Dans la sociologie contemporaine, pour Charles Tilly, les conflits du travail ont un objectif purement politique. La grève est, d’après lui, manipulée, influencée par les syndicats qui eux, sont influencés par les organisations politiques. Les partis politiques de gauche veulent s’opposer à l’Etat et ils utilisent les syndicats qui déclenchent les grèves. Il y a une stratégie de confrontation avec l’Etat en France. Le changement social qui en découle est-il une conséquence de ces conflits ? Dans le cas d’Air France, nous avons vu la difficulté des syndicats de contrôler le mouvement à la base. Pour Michel Crozier, qui a étudié les relations de travail notamment dans l’administration, les conflits sont retardés. Sa thèse est la suivante : les dysfonctionnements de l’administration française seraient liés à une hiérarchie trop lourde qui elle résulterait de la peur du face à face dans les relations de pouvoir. Les conflits ne seraient pas souhaités, ce serait plutôt l’immobilisme que le changement social.

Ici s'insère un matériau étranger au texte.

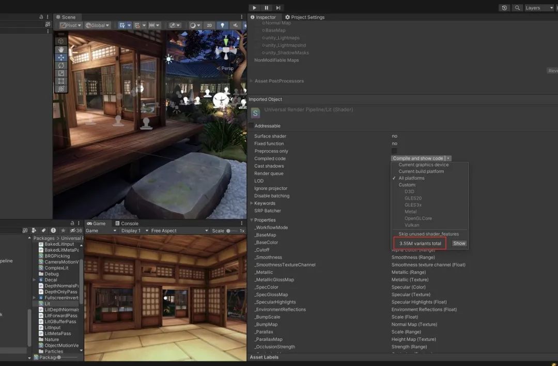This screenshot has height=366, width=558.
Task: Enable the Addressable checkbox
Action: tap(252, 126)
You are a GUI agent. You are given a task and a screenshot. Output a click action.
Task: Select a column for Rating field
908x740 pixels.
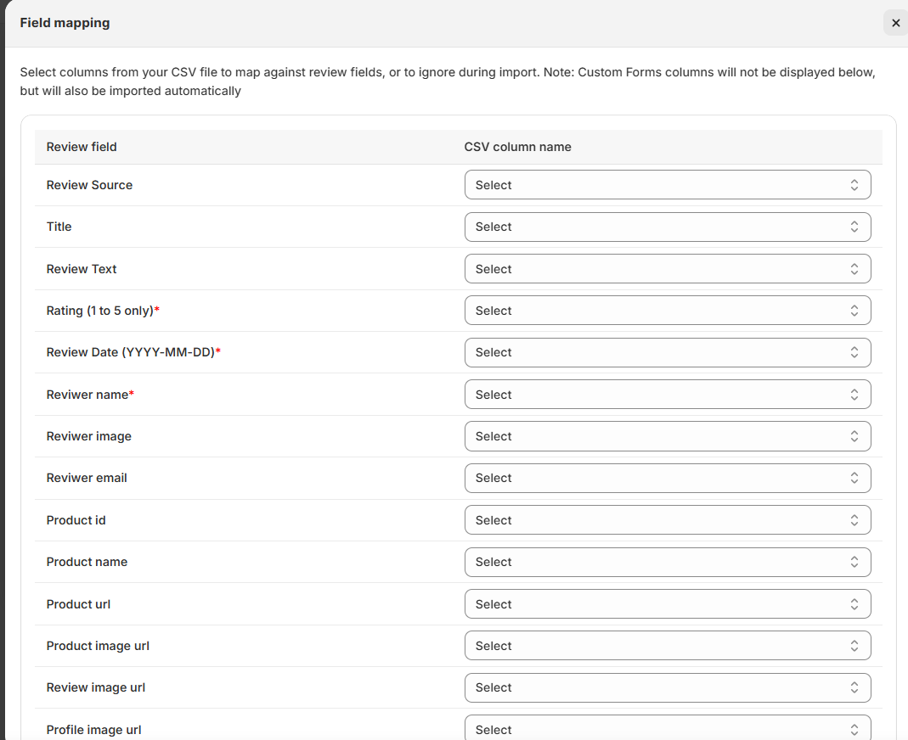[667, 311]
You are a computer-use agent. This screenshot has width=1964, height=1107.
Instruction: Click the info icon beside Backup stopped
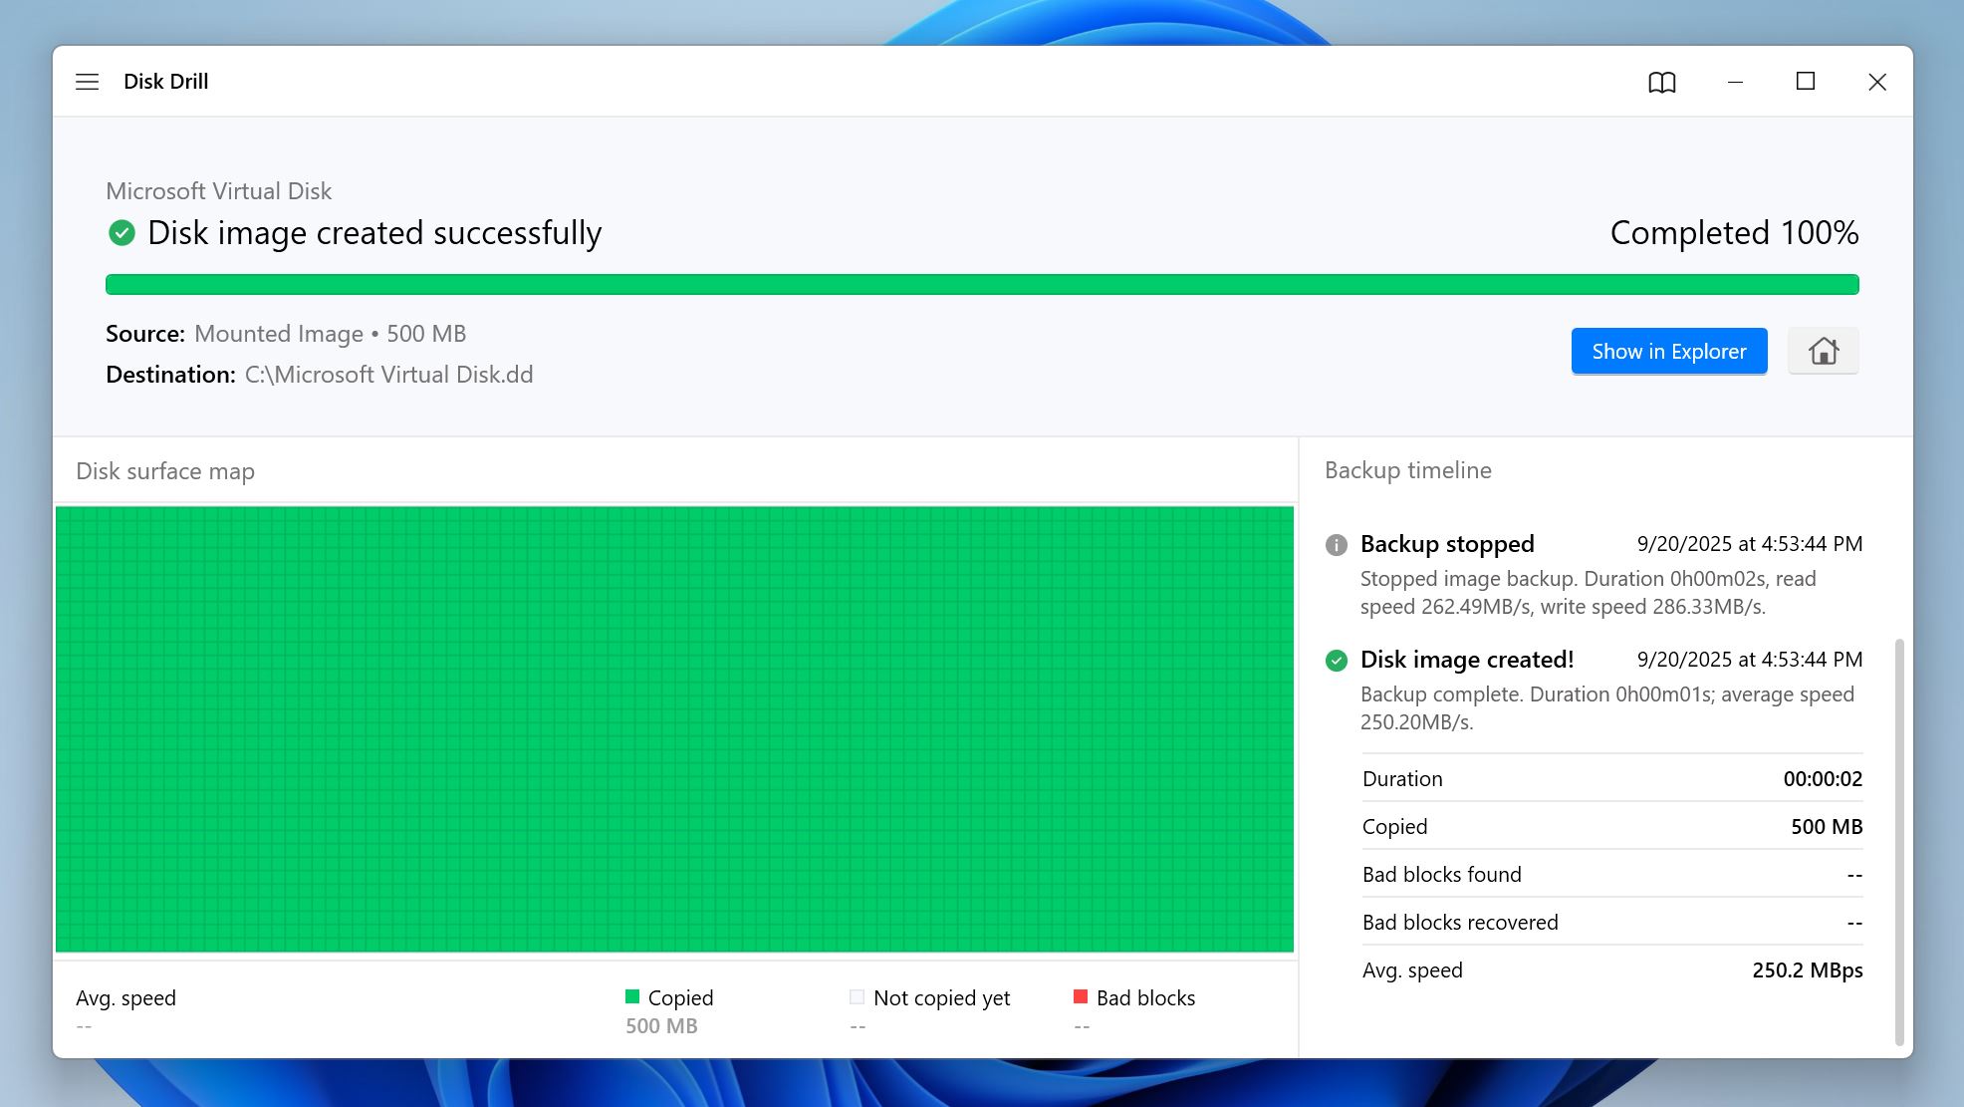pyautogui.click(x=1336, y=545)
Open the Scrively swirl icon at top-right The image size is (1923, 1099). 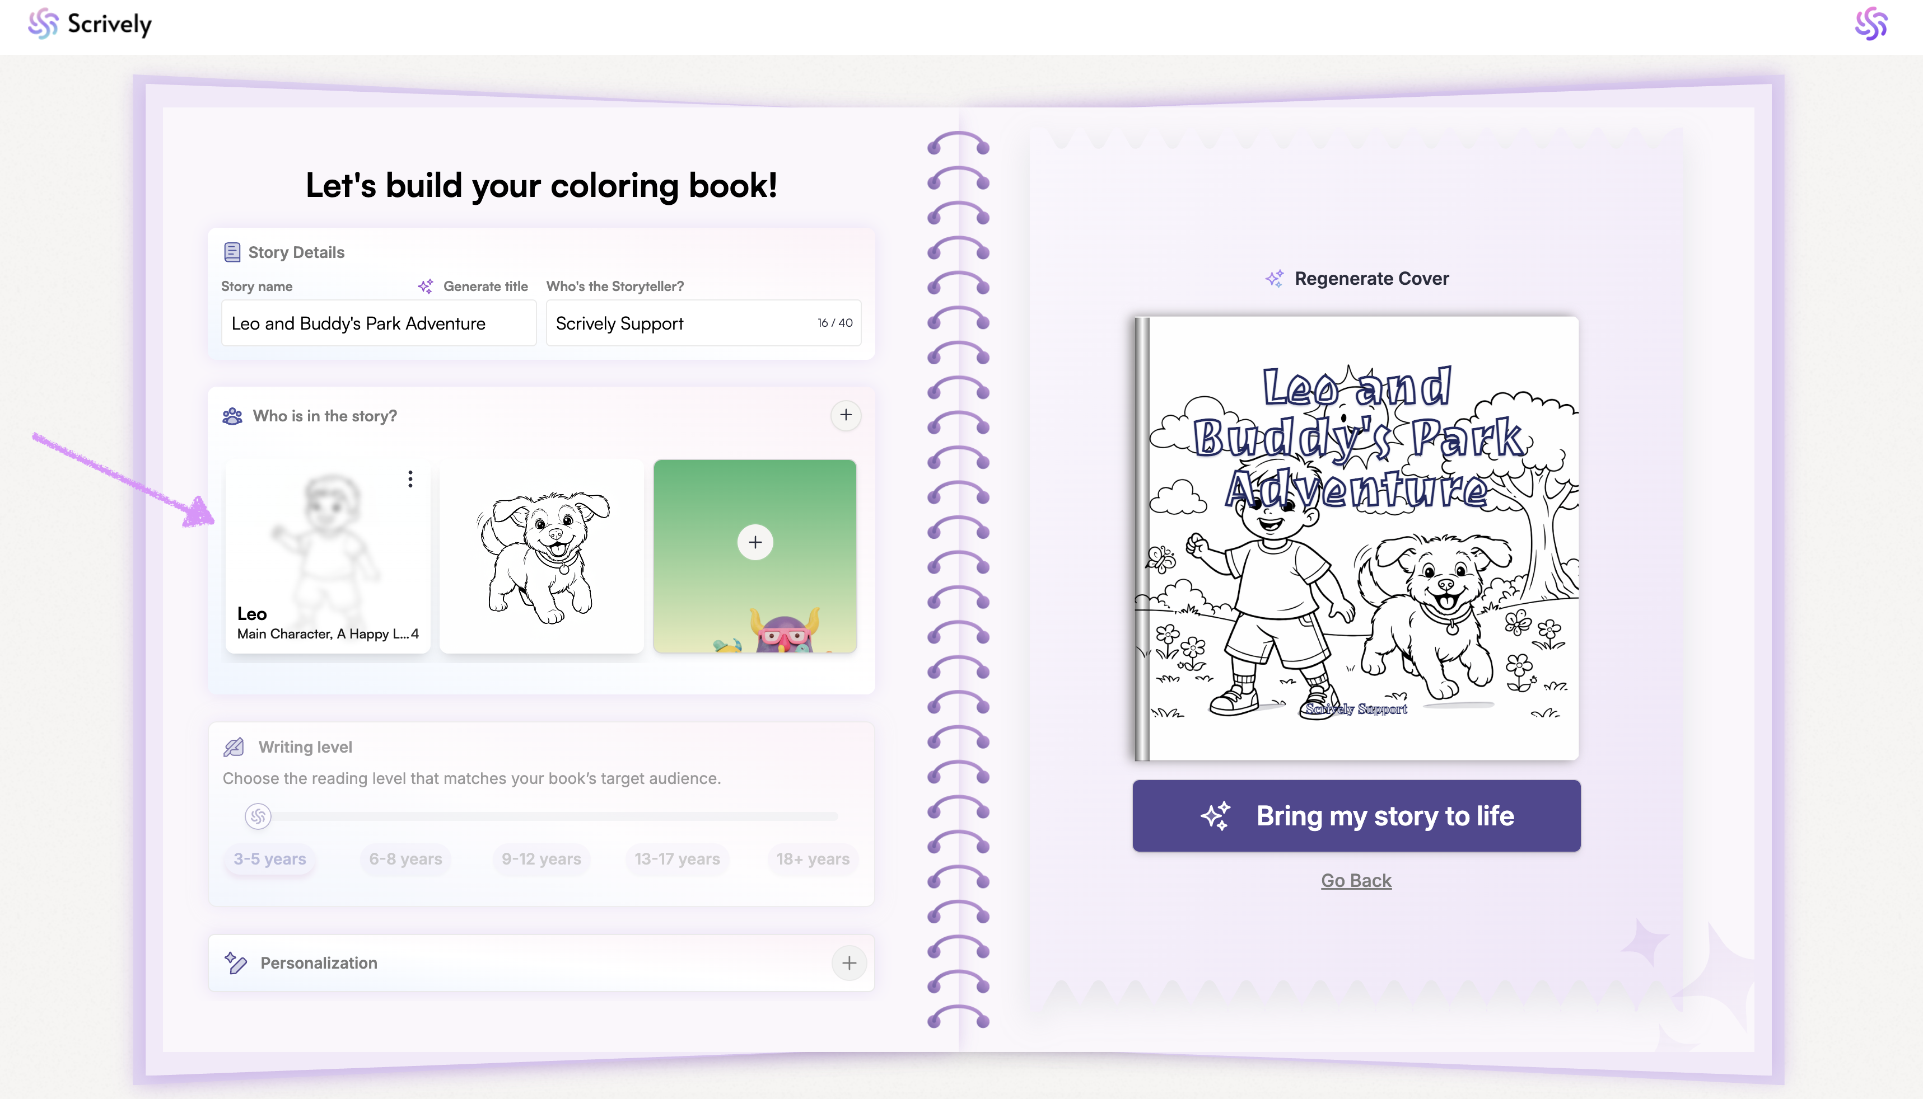pyautogui.click(x=1870, y=23)
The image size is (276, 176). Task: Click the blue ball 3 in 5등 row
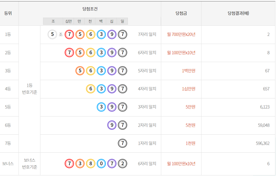click(x=101, y=107)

Karl Marx disait : « L’histoire de toute société jusqu’à nos jours est l’histoire de luttes des classes ». Pour lui, il est clair que la lutte des classes est le moteur unique du changement social. Les prolétaires s’opposent aux capitalistes, le travail au capital. La vision de Karl Marx est réductionniste, l’origine du changement est multiple et complexe. Les conflits du travail provoquent un changement social mais les causes du changement peuvent être aussi endogènes. Les conflits du travail et le changement social sont deux phénomènes fortement liés, le changement social est un fait social total, les conflits du travail en constituent une de ses causes qui sont multiples au sein de la société.